* **TESTO ESTRATTO**:
----------------------------------------

Giova tenere a mente, tuttavia, che, in tema di peculato, il possesso qualificato dalla ragione dell’ufficio o del servizio non è solo quello che rientra nella competenza funzionale specifica del pubblico ufficiale o dell’incaricato di pubblico servizio, ma anche quello che si basa su un rapporto che consenta al soggetto comunque di inserirsi nel maneggio o nella disponibilità della cosa o del denaro altrui, rinvenendo nella pubblica funzione o nel servizio anche la sola occasione per un tale comportamento (…).
Rispetto alle somme destinate agli adempimenti fiscali collegati agli atti da lui stipulati, non vi può esser dubbio, allora, che si tratti di cose da lui possedute per ragione dell’ufficio
(…) 3. Tanto precisato in via generale, il secondo motivo di ricorso, con il quale il ricorrente sostiene di non aver agito con dolo, sol perché, in caso d’insufficienza di fondi nel conto bancario dedicato, egli s’impegnava con i funzionari erariali a pagare alla ricezione dell’avviso di cui all’art. 3-ter, d. lgs. 463 del 1997, e deduce altresì che la sentenza impugnata abbia omesso di motivare sul punto, non ha il benché minimo fondamento.
Un siffatto “impegno”, a prescindere dalla dubbia vincolatività del medesimo, non fa venir meno la pregressa, consapevole e volontaria destinazione delle somme ricevute dalla clientela a scopi diversi da quello per il quale gli erano state consegnate. L’agente che riscuote denaro pubblico non può utilizzarlo per fini propri, assumendo l’obbligo di erogare all’amministrazione l’equivalente o scambiarlo con titoli di credito di sua pertinenza (…).

----------------------------------------

* **BLOCCO DATI**:
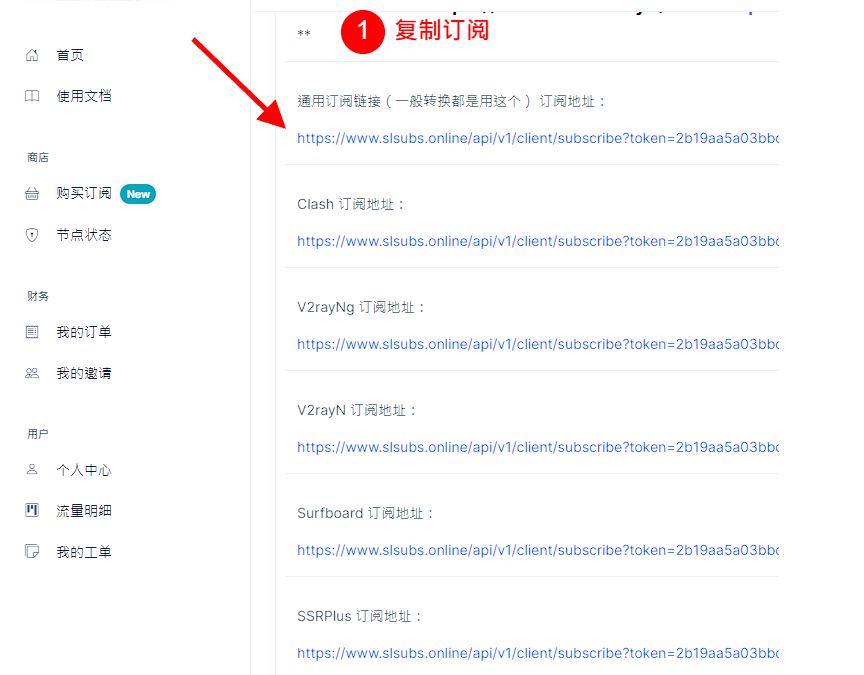The width and height of the screenshot is (864, 675).
Task: Open 使用文档 in the sidebar
Action: (84, 96)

----------------------------------------

* **ESERCIZI**:
#1 Nel testo sul peculato, che cosa non può fare l'agente che riscuote denaro pubblico?
#2 Prosegui, per favore, il testo sul peculato dopo la sua ultima frase.
Il materiale qui non ha alcun ruolo.

* **ELENCO RISPOSTE**:
#1 Non può utilizzarlo per fini propri, assumendo l'obbligo di erogare all'amministrazione l'equivalente o di scambiarlo con titoli di credito di sua pertinenza.

#2
E la Corte di appello ha espressamente e compiutamente risposto al relativo motivo di gravame, correttamente evidenziando come, ai fini della sussistenza del reato, sia sufficiente la diversa destinazione di quelle somme, incompatibile con le ragioni giustificative della disponibilità, nonché rilevando come, nello specifico, vi fosse in atti la dimostrazione dell’utilizzo delle stesse, da parte dell’imputato, per scopi esclusivamente personali. (…).
4. È ellittico, invece, e perciò merita censura, il ragionamento con il quale la sentenza impugnata giustifica la condanna per il peculato di cui al capo 3) della rubrica, relativo al tardivo versamento dell’imposta sostitutiva di cui alla legge n. 266 del 2005.
Secondo la Corte distrettuale, infatti, il pagamento tardivo di un’imposta da parte del notaio varrebbe di per sé a configurare il reato.
Sebbene una tale lettura trovi riscontro in alcuni precedenti di legittimità (…) ritiene il Collegio che essa non possa essere condivisa, rischiando di aprire il varco a non accettabili semplificazioni probatorie. Tali pronunce, infatti, in estrema sintesi, si fondano sull’assunto per cui, se il versamento da parte del notaio di una somma da lui dovuta quale sostituto o responsabile d’imposta, e per tal ragione corrispostagli dal terzo debitore, non avviene entro il termine normativamente stabilito o, comunque, entro un ragionevole ritardo, ciò comporta un’indebita sottrazione di dette somme all’Erario e, dunque, una inversione del titolo del possesso in senso dominicale da parte del notaio possessore.
In realtà, l’elemento fondamentale per la sussistenza del peculato è, giust’appunto, l’interversione del possesso, che si realizza allorquando l’agente pubblico compia un atto di dominio sulla cosa, con la volontà espressa o implicita di tenere questa come propria: volontà, quest’ultima, che però, in rerum natura, non sempre e non necessariamente può essere ricollegata alla mancata osservanza di un termine, ben potendo tale situazione essere compatibile anche con l’assenza, da parte dell’agente, dell’intenzione di comportarsi quale proprietario della cosa posseduta, quand’anche si tratti di quella fungibile per eccellenza, qual è il danaro.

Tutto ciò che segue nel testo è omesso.